NASM - The Netwide Assembler

NASM Forum => Programming with NASM => Topic started by: ashwin on February 19, 2012, 05:06:14 AM

Title: problem with linear search
Post by: ashwin on February 19, 2012, 05:06:14 AM
so i have written this program for linear search that first takes the number of numbers of array as input. then the user inputs the numbers and finally the number to be searched.it then searches from the last element and prints the position of the first match it finds and if no match is found, it prints "element not found".now the programs works fine as long as all the numbers of the array are below 256 but even if one of the inputs is above or equal to 256, the program doesnt work properly and i have no idea why.

Code: [Select]
section .data

msg1 : db "enter the number of elements of array : ", 10, 13
len1 : equ $-msg1
msg2 : db "enter the elements : ", 10, 13
len2 : equ $-msg2
msg3 : db "enter the element to be searched : ", 10, 13
len3 : equ $-msg3
msg4: db "element found at position : ", 10, 13
len4: equ $-msg4
msg5: db "element not found !! ", 10, 13
len5: equ $-msg5



section .bss

no: resd 1
no2: resd 1
divide: resd 1
dispcount: resd 1
no_of_elements: resd 1
array: resd 50
temp: resd 1
element: resd 1
pos: resd 1



section .text
global _start

_start:
mov eax, 4
mov ebx, 1
mov ecx, msg1
mov edx, len1
int 80h

call getnumber

mov eax, [no]
mov [no_of_elements], eax

mov eax, 4
mov ebx, 1
mov ecx, msg2
mov edx, len2
int 80h

mov eax, [no_of_elements]
mov [temp], eax


getarr:
cmp dword [temp], 0
je donegetno

call getnumber

mov eax, [no]
push eax

dec dword [temp]
jmp getarr

donegetno:

mov eax, 4
mov ebx, 1
mov ecx, msg3
mov edx, len3
int 80h

call getnumber

mov eax, [no]
mov [element], eax

mov ebx, [no_of_elements]
mov [temp], ebx


search:
pop eax

mov [no], eax

cmp [element], eax
je found

dec dword [temp]

cmp dword [temp], 0
jne search

jmp notfound

found :
add dword [temp], 30h

mov eax, 4
mov ebx, 1
mov ecx, msg4
mov edx, len4
int 80h

mov eax, 4
mov ebx, 1
mov ecx, temp
mov edx, 1
int 80h

mov dword [no], 10

mov eax, 4
mov ebx, 1
mov ecx, no
mov edx, 1
int 80h

jmp exit

notfound :
mov eax, 4
mov ebx, 1
mov ecx, msg5
mov edx, len5
int 80h

exit:
mov eax, 1
mov ebx, 0
int 80h


getnumber:
mov eax, 3
mov ebx, 0
mov ecx, no
mov edx, 1
int 80h

sub dword [no], 30h

l1: mov eax, 3
mov ebx, 0
mov ecx, no2
mov edx, 1
int 80h

cmp dword [no2], 10d
je done

sub dword [no2], 30h

mov eax, dword [no]
mov ecx, 10
mul ecx

mov edx, 0

add eax, dword [no2]
mov dword [no], eax

jmp l1

done:
ret

Title: Re: problem with linear search
Post by: Frank Kotler on February 19, 2012, 12:54:22 PM
Well, that's... interesting! Your "getnumber" routine is... unusual... but it works... almost.

Code: [Select]
getnumber:
mov eax, 3
mov ebx, 0
mov ecx, no
mov edx, 1
int 80h

At this point, you put one and only one byte into [no]. This will overwrite any "previous garbage", unless the "previous garbage" exceeds one byte - 255. If the previous number was bigger than 255, there's some "crud" left in [no] which doesn't get handled properly! This results in the final number being not what you intended - not even close.

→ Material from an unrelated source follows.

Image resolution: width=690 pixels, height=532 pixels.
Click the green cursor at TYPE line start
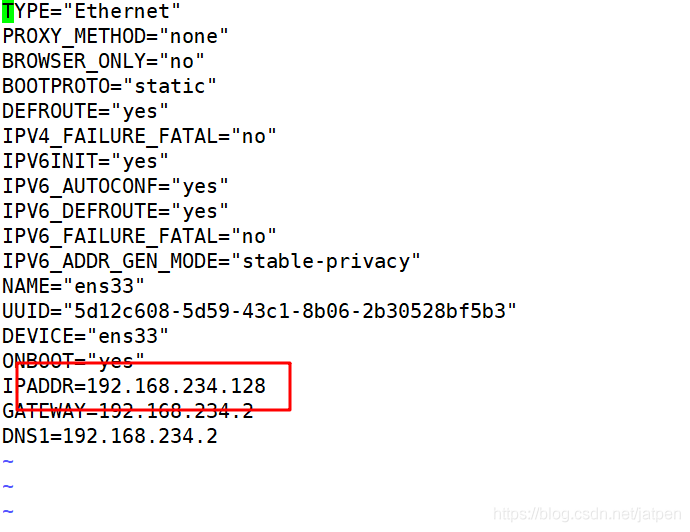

We can (apparently) fix this be clearing out [no] before starting each "getnumber"....

Code: [Select]
getnumber:
        mov dword [no], 0
mov eax, 3
mov ebx, 0
mov ecx, no
mov edx, 1
int 80h

This is still going to have problems if the pesky user enters a non-digit - they'll enter any old thing that comes into their head, y'know - but it seems to solve your immediate puzzle. (not tested extensively, but "seems to work")

Best,
Frank

Title: Re: problem with linear search
Post by: ashwin on February 19, 2012, 04:56:22 PM
Thanks for the prompt reply Frank. and yes, that does solve my problem.  :D

but you did say my method version of getnumber was quite unusual. i'm just a novice assembly language programmer and this is just some code i thought up by myself. what would be a better method to get integer inputs??  ???
Title: Re: problem with linear search
Post by: Frank Kotler on February 20, 2012, 07:43:47 AM
There are different ways of doing it. Your way isn't bad. The general idea is:

; zero out the "result so far"
top:
; get a character
; make sure it's a valid decimal digit
; if so, multiply the "result so far" by ten
; add in the "new" character, with '0' subtracted to "convert" from a character to the number it represents
; do more

That's what you did, except that you used "[no]" both as a buffer for the first character and as "result so far", and it only got cleared if it was less than 256, resulting in that weird behavior.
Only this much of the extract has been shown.